INDICACIONES DE LA TAREA: Según la noticia sobre los robos de cables en escuelas de Salina Cruz, ¿en qué fecha suspendió sus labores la primaria «Cynthia Linton»?

Padres de familia y directivos de escuelas en Salina Cruz, Oaxaca, han elevado sus voces contra una serie de robos de cables eléctricos que afectan el funcionamiento de los planteles educativos. Este lunes, las autoridades de la primaria «Vicente Guerrero» y el jardín de niños «Sor Juana Inés de la Cruz» optaron por suspender las clases ante los daños provocados por estos incidentes, que dejan sin energía eléctrica a las instalaciones y comprometen la seguridad de alumnos y personal. Similarmente, en la primaria «5 de mayo», los docentes descubrieron al inicio del día que desconocidos habían sustraído el cableado, lo que impidió el desarrollo normal de las actividades académicas. Estos hechos se suman a un patrón recurrente en la zona, donde el pasado 10 de febrero la primaria «Cynthia Linton» también interrumpió sus labores y organizó un plantón frente al palacio municipal para demandar acciones inmediatas.
Ante esta situación, los afectados han dirigido sus reclamos al gobierno municipal encabezado por Daniel Méndez Sosa, solicitando un refuerzo en las medidas de vigilancia alrededor de las escuelas para prevenir futuros robos. Los padres y maestros argumentan que la falta de seguridad no solo interrumpe la educación de los niños, sino que genera un ambiente de incertidumbre en la comunidad. En respuesta, el representante regional del Instituto Estatal de Educación Pública de Oaxaca (IEEPO), Luis Miguel Ramírez, anunció que impulsará la conformación de una mesa de trabajo con elementos de la Guardia Nacional, la Marina y la policía municipal. El objetivo es diseñar una estrategia integral de seguridad que aborde estos problemas de manera coordinada y efectiva, aunque por ahora no se han detallado plazos específicos para su implementación.

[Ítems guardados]
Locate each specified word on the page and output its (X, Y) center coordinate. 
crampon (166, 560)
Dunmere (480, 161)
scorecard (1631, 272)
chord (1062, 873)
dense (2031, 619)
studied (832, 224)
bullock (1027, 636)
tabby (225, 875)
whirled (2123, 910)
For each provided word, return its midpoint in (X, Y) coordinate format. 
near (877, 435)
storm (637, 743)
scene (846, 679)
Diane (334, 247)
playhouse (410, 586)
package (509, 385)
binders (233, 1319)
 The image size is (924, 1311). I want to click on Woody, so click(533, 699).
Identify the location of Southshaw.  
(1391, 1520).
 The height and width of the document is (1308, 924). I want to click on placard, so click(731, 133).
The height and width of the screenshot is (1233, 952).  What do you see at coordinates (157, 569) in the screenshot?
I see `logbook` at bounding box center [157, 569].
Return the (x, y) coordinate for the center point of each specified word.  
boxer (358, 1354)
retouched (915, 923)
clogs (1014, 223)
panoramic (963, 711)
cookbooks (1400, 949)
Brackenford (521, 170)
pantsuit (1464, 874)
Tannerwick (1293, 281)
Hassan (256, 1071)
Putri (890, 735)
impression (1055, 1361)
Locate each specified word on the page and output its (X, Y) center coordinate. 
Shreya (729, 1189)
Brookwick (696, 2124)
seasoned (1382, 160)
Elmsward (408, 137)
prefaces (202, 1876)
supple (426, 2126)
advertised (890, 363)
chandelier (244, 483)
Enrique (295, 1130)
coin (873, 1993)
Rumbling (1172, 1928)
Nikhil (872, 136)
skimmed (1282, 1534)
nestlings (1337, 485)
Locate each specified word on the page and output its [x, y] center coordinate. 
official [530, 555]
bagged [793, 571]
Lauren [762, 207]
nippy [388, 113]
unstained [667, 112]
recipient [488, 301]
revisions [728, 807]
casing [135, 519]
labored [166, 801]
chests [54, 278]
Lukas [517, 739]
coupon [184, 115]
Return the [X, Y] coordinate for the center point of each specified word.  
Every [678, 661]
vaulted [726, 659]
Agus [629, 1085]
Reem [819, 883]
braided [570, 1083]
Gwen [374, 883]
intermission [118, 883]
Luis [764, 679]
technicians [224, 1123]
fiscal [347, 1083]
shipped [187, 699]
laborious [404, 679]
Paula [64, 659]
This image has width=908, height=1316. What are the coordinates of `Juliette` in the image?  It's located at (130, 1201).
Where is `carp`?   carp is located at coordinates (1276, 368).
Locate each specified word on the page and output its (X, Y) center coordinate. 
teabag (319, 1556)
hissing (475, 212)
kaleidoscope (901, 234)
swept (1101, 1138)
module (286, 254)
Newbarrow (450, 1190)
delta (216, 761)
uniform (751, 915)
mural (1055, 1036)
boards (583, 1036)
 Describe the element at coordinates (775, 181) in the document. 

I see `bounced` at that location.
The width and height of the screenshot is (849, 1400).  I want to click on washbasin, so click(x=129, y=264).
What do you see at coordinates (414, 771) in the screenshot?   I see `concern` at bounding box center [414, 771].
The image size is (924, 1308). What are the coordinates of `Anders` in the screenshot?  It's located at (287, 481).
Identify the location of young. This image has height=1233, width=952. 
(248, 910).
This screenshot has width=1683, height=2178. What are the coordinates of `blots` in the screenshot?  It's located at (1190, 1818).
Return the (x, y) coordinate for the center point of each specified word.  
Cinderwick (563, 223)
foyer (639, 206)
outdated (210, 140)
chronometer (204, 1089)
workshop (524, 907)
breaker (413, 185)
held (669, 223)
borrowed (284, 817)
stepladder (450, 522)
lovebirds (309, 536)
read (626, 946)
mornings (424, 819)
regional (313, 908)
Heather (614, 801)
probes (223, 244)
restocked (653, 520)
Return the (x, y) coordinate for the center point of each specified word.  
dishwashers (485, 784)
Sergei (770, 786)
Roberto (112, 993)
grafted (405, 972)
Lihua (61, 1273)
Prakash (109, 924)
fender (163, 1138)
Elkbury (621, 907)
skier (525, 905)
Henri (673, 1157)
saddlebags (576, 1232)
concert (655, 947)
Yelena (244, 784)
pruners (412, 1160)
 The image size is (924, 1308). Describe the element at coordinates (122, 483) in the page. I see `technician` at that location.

SOLUCIÓN DEL EJERCICIO: El 10 de febrero.